2. I turned the rest of those vegetables I bought at the Farmers' Market into another stir fry, this time with tofu and lo mein noodles. I stir fried the noodles in sesame oil and made them kind of greasy, just the way I like them. I think they're called snap peas or something like that: the ones I bought Saturday are sweet and crisp and combined with the red cabbage, zucchini, mushrooms, broccoli, and celery to make this a heavenly afternoon lunch and early evening dinner.
3. On my mind today: I spent over forty years being taught and then helping students develop what we call in the profession of teaching English, a critical vocabulary. It's a vocabulary used in support of critical thinking. There's nothing wrong with thinking critically. I'm just tired of it. I'm trying to write about the experience I've had all these years with books, poems, essays, movies, plays, stories, and other art, including photography, that a critical vocabulary doesn't account for. It's the kind of experience I always hoped my students would have with Homer or Rumi or Shakespeare and all the other writers I assigned them to read.

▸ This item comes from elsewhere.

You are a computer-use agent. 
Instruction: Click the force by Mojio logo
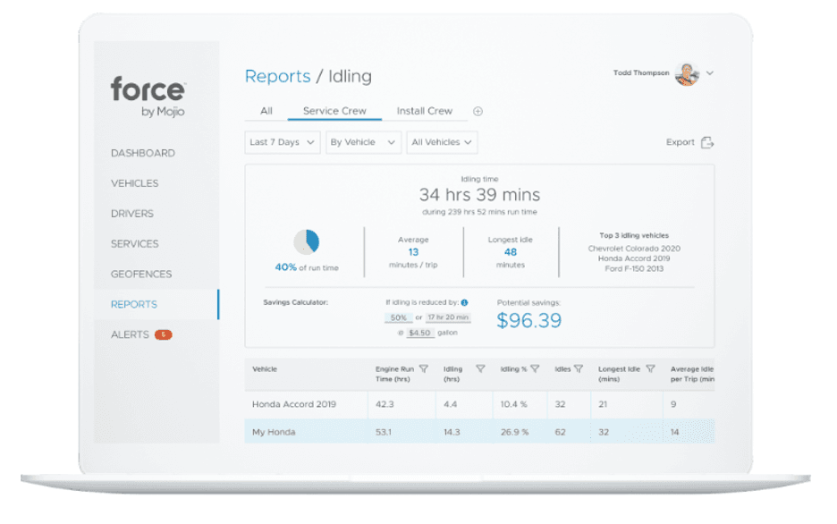(148, 94)
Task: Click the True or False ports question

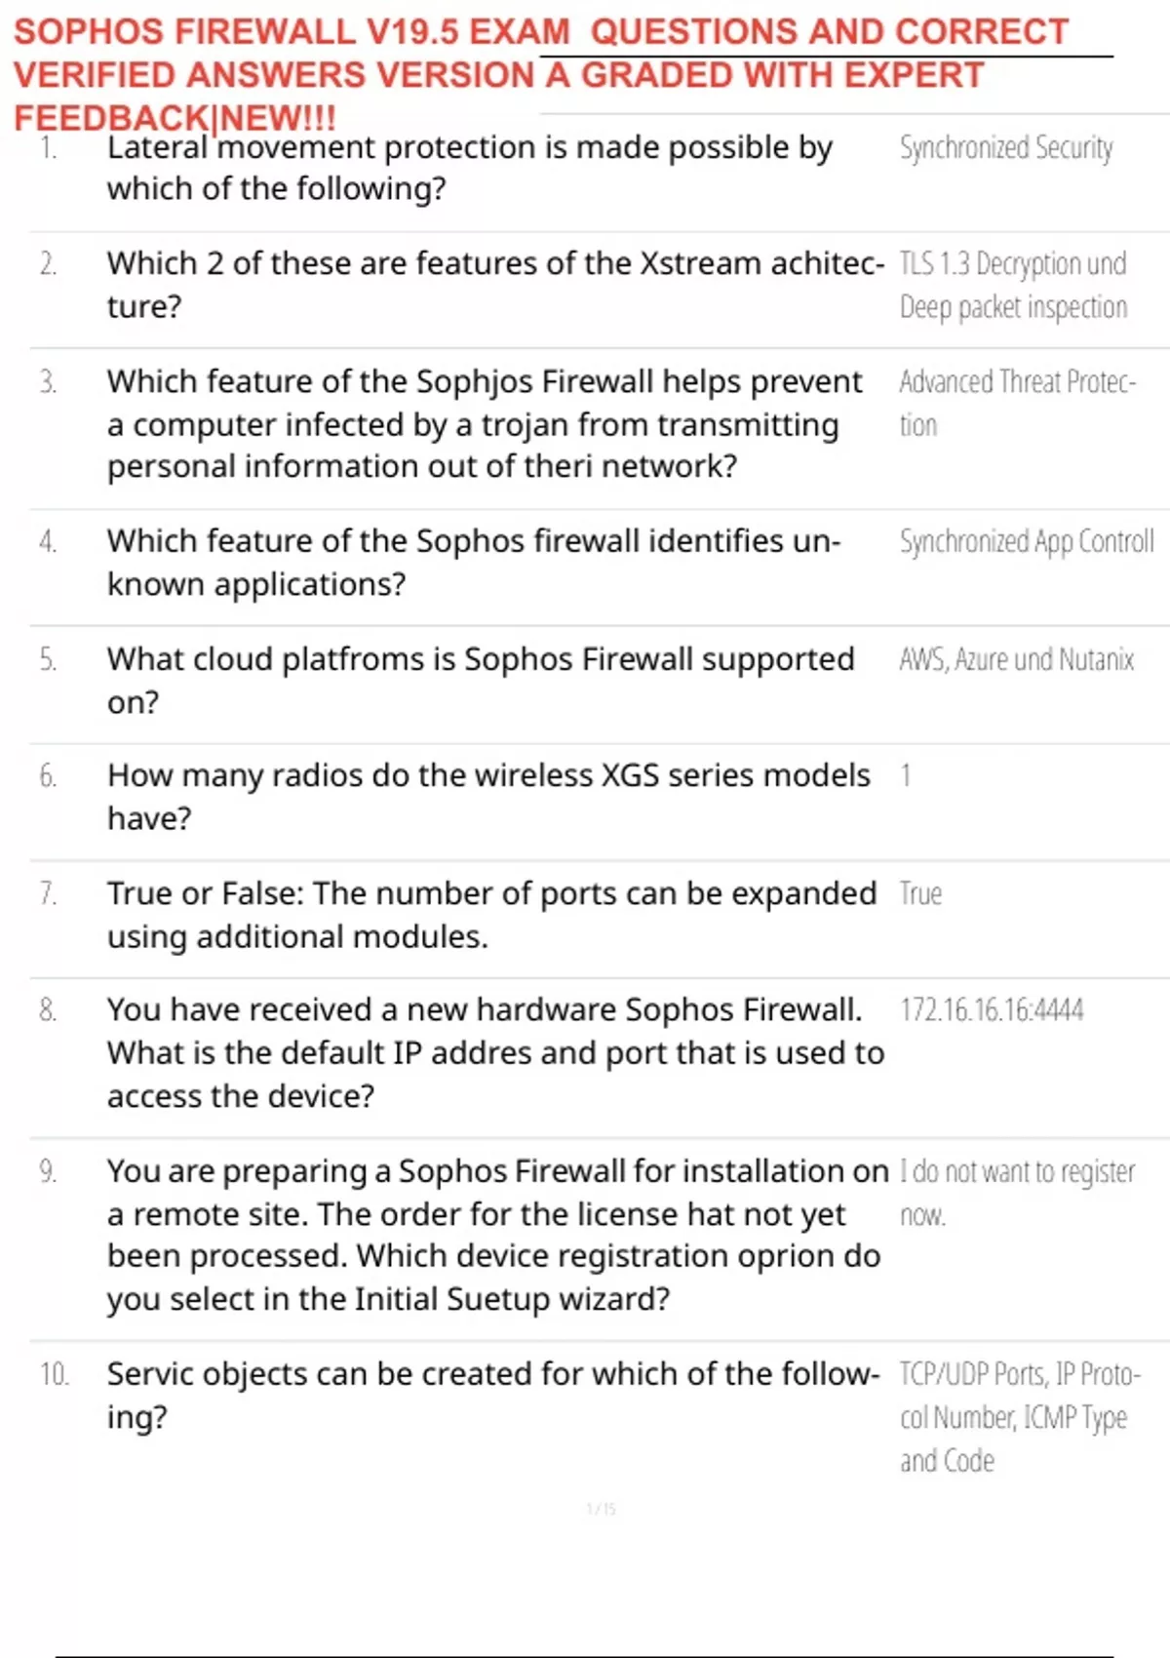Action: tap(491, 914)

I have always been much more interested in reading about the way a poem by Rumi triggered a memory of a moment when Aimee Mann singing "One" from the Magnolia soundtrack was playing in the kitchen while a person was peeling and grating carrots for a green salad at the moment that that person's pet corgi looked at the person with longing for a rawhide chip and in that sweet corgi look of longing the person saw the same longing for union with the Divine and with love that Rumi portrays as living in all of us, and at that moment the person felt temporarily that all is in union with all. What matters most to me is the experience with Rumi, not reading (or writing) an essay that supports a strong thesis by teasing out patterns of synecdoche in Rumi's poems about dogs and love.